Je vous invite à venir participer à ces dîners pour apporter votre regard, vos expériences, votre expertise aux débats ou tout simplement échanger. C’est toujours un plaisir d’échanger.
 
Si vous en êtes d’accord, chers membres et chers amis, je vais m’appliquer à continuer les actions du Cercle afin qu’il participe, aux côtés d’autres acteurs, à la défense de la langue française et au rayonnement de la Francophonie, notamment dans sa dimension économique.

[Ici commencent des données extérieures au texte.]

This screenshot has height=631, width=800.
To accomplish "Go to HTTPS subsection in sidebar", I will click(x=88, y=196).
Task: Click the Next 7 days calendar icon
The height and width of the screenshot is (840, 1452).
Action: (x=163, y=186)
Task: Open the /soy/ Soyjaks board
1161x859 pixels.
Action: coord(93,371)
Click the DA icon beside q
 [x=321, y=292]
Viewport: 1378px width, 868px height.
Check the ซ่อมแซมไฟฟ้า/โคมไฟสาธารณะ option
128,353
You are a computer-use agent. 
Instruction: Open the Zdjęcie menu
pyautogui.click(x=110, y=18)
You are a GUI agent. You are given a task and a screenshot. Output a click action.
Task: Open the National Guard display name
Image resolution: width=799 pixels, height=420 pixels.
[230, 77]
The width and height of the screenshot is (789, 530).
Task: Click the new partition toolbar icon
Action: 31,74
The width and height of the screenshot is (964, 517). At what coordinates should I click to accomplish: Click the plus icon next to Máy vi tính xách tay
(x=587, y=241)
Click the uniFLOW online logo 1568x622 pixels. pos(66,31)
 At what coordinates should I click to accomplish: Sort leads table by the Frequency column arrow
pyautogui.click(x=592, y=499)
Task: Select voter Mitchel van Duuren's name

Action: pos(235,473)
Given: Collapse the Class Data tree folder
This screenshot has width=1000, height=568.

 Il faut, pour reprendre les mots du Président Abdou Diouf, « avoir le courage de miser sur la plus value francophone pour promouvoir le développement économique ».
 
 Le Cercle Richelieu Senghor participera à cette orientation en s’appuyant sur la langue française, la culture francophone et le droit civiliste.
 
La langue :
  •  la langue française, outil de communication, peut également devenir, outil de stratégie, et il est important de montrer qu’il est possible de « Faire des affaires en français » pour reprendre le titre des prochaines Rencontres internationales de la Francophonie économique à Québec, du 2 au 6 juin 2012. Pourquoi ne pas négocier et rédiger des contrats en français quand le partenaire, souvent pays émergent, maîtrise cette langue ?
 
Des réseaux professionnels francophones se constituent pour valoriser l’usage de la langue française dans les affaires et mutualiser leurs compétences : même le cœur des affaires ne résiste pas à la vague francophone, avec la création d’une association des banques francophones.
 
La culture 
  • la culture francophone doit s’affirmer dans un monde tenté par l’uniformisation. La culture n’est pas seulement, le reflet de la créativité et de la vitalité d’une société, mais, est devenue un enjeu majeur des relations internationales.C’est un outil économique.
 
il s'agit d’utiliser les ressources culturelles francophones dans la diversité de leurs expressions (chants, théâtre, gastronomie, couture, danse…) comme un « pouvoir doux ».
 
Le Cercle peut aider à montrer qu’une véritable diplomatie culturelle d’influencedonnera à la Francophonie une identité profonde dans la mondialisation.
 
Le droit :
  • le droit de tradition civiliste assure non seulement un équilibre entre les parties, car c’est un droit, général, ordonné et prévisible, mais procure également, un avantage compétitif par la sécurité juridique qu’il engendre et ainsi, favorise le développement économique.
 
En conclusion, tout repose sur la langue qui, comme le souligne les signataires du manifeste en faveur de la langue française comme langue juridique d’Europe. En effet, celle-ci « comme jadis le latin, est celle qui offre, grâce à son vocabulaire, sa syntaxe et sa grammaire, le plus de garanties de clarté et de précision, et qui réduit au minimum les risques de divergences d’interprétation ».
 
Un ami très cher, Omar Massalha, que certains connaissent bien, m’a dit : « Anne Marie, retiens qu'il y a deux façons de terminer un discours, une brève et une longue : la première est « merci », la seconde « merci beaucoup ». Je choisis, ce soir, la seconde « Merci beaucoup et très bonne année 2012 ».